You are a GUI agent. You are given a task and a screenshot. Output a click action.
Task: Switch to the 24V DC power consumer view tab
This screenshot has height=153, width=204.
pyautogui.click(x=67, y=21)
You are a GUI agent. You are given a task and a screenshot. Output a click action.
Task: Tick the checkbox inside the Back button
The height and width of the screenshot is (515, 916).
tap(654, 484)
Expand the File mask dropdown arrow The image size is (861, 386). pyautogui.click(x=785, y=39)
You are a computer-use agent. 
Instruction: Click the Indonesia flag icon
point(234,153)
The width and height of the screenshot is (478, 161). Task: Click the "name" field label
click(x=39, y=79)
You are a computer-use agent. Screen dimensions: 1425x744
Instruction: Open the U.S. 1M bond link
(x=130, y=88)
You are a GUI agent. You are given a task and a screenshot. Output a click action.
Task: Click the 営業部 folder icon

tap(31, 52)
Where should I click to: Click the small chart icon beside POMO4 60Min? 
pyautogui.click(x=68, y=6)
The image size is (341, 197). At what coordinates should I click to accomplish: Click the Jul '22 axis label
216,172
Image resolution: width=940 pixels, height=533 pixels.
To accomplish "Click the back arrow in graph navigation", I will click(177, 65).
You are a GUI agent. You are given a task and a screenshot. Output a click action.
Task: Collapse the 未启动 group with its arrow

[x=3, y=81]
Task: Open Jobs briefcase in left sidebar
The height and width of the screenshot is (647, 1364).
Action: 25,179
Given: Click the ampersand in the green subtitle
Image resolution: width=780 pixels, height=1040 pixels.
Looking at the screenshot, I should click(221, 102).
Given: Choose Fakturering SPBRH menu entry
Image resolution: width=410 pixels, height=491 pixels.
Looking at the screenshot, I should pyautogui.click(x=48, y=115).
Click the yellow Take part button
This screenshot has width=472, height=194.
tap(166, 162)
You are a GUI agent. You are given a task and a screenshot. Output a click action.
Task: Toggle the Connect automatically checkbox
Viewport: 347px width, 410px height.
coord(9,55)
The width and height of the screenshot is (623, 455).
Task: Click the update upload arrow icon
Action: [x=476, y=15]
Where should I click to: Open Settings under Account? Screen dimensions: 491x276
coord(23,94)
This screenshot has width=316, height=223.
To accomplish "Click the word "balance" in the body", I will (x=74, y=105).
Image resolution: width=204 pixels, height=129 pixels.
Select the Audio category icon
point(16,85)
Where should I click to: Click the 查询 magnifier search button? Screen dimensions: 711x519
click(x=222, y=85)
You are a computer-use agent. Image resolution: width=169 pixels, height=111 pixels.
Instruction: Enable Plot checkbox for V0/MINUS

+ + + + + + +

**Your objective**
Convert every line of the entries above into a Markdown table with the columns "No." and "Entry line". Number the rows in order and leave out blank lines.

**Output**
| No. | Entry line |
|---|---|
| 1 | You are a GUI agent. You are given a task and a screenshot. Output a click action. |
| 2 | Task: Switch to the 24V DC power consumer view tab |
| 3 | This screenshot has height=153, width=204. |
| 4 | pyautogui.click(x=67, y=21) |
| 5 | You are a GUI agent. You are given a task and a screenshot. Output a click action. |
| 6 | Task: Tick the checkbox inside the Back button |
| 7 | The height and width of the screenshot is (515, 916). |
| 8 | tap(654, 484) |
| 9 | Expand the File mask dropdown arrow The image size is (861, 386). pyautogui.click(x=785, y=39) |
| 10 | You are a computer-use agent.  |
| 11 | Instruction: Click the Indonesia flag icon |
| 12 | point(234,153) |
| 13 | The width and height of the screenshot is (478, 161). Task: Click the "name" field label |
| 14 | click(x=39, y=79) |
| 15 | You are a computer-use agent. Screen dimensions: 1425x744 |
| 16 | Instruction: Open the U.S. 1M bond link |
| 17 | (x=130, y=88) |
| 18 | You are a GUI agent. You are given a task and a screenshot. Output a click action. |
| 19 | Task: Click the 営業部 folder icon |
| 20 | tap(31, 52) |
| 21 | Where should I click to: Click the small chart icon beside POMO4 60Min?  |
| 22 | pyautogui.click(x=68, y=6) |
| 23 | The image size is (341, 197). At what coordinates should I click to accomplish: Click the Jul '22 axis label |
| 24 | 216,172 |
| 25 | Image resolution: width=940 pixels, height=533 pixels. |
| 26 | To accomplish "Click the back arrow in graph navigation", I will click(177, 65). |
| 27 | You are a GUI agent. You are given a task and a screenshot. Output a click action. |
| 28 | Task: Collapse the 未启动 group with its arrow |
| 29 | [x=3, y=81] |
| 30 | Task: Open Jobs briefcase in left sidebar |
| 31 | The height and width of the screenshot is (647, 1364). |
| 32 | Action: 25,179 |
| 33 | Given: Click the ampersand in the green subtitle |
| 34 | Image resolution: width=780 pixels, height=1040 pixels. |
| 35 | Looking at the screenshot, I should click(221, 102). |
| 36 | Given: Choose Fakturering SPBRH menu entry |
| 37 | Image resolution: width=410 pixels, height=491 pixels. |
| 38 | Looking at the screenshot, I should pyautogui.click(x=48, y=115). |
| 39 | Click the yellow Take part button |
| 40 | This screenshot has width=472, height=194. |
| 41 | tap(166, 162) |
| 42 | You are a GUI agent. You are given a task and a screenshot. Output a click action. |
| 43 | Task: Toggle the Connect automatically checkbox |
| 44 | Viewport: 347px width, 410px height. |
| 45 | coord(9,55) |
| 46 | The width and height of the screenshot is (623, 455). |
| 47 | Task: Click the update upload arrow icon |
| 48 | Action: [x=476, y=15] |
| 49 | Where should I click to: Open Settings under Account? Screen dimensions: 491x276 |
| 50 | coord(23,94) |
| 51 | This screenshot has width=316, height=223. |
| 52 | To accomplish "Click the word "balance" in the body", I will (x=74, y=105). |
| 53 | Image resolution: width=204 pixels, height=129 pixels. |
| 54 | Select the Audio category icon |
| 55 | point(16,85) |
| 56 | Where should I click to: Click the 查询 magnifier search button? Screen dimensions: 711x519 |
| 57 | click(x=222, y=85) |
| 58 | You are a computer-use agent. Image resolution: width=169 pixels, height=111 pixels. |
| 59 | Instruction: Enable Plot checkbox for V0/MINUS |